Economic Evaluation of Suture Versus Clip Anastomosis in Arteriovenous Fistula Creation.

2020 
OBJECTIVE Techniques like the use of nonpenetrating vascular clips for arteriovenous fistula (AVF) anastomotic creation have been developed in an effort to reduce fistula-related complications. However, the outcome data for the use of clips remains equivocal, while cost evaluations to support their use have been largely theoretical. Therefore, this study aimed to determine both the clinical and cost outcomes of AVFs created with nonpenetrating vascular clips compared to continuous suture technique over a 10-year period at a single institution. METHODS All patients undergoing AVF creation in the upper extremity from 2009 through 2018 were retrospectively analyzed. Patient demographics and AVF outcomes were collected and compared by the surgical technique used. A cost analysis was performed on a subgroup of patients from the years 2013 to 2018. RESULTS During the 10-year study period, 916 AVFs were created (79% using continuous suture technique and 21% using nonpenetrating vascular clips). Patient demographics and comorbid conditions did not differ between the two groups, and there were no differences between maturation, primary patency, assisted primary patency or complication rates between groups at one year. The suture group had a shorter time to maturation (4.3 months vs. 5.5 months, p<0.01) and improved secondary patency compared to clips (77.13% vs. 69.59%, p = 0.03) Cost analysis of the procedures revealed a significant difference in direct cost (suture $1,389.26 vs. clip $1,716.51, p<0.01) and contribution margin (suture $1,770.19 vs. clip $1,128.36, p<0.01) for the two groups.
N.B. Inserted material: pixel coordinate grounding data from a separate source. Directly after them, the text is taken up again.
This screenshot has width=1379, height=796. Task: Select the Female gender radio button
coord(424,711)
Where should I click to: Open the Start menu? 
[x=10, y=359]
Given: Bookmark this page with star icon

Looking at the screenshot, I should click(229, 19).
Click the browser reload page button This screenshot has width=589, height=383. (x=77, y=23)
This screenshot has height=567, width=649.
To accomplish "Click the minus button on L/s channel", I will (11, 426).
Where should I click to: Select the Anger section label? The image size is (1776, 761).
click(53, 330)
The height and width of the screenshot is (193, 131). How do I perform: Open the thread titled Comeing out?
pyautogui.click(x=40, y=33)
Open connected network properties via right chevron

CONCLUSIONS Both suture and clip techniques in AVF creation demonstrate equivalent rates of maturation, primary patency, assisted primary patency and complications at one-year with higher expense associated with the use of clips. Thus, in an effort to reduce the economic burden of healthcare in the U.S., the findings from this study support the preferential use of standard polypropylene suture technique when creating upper extremity AVFs.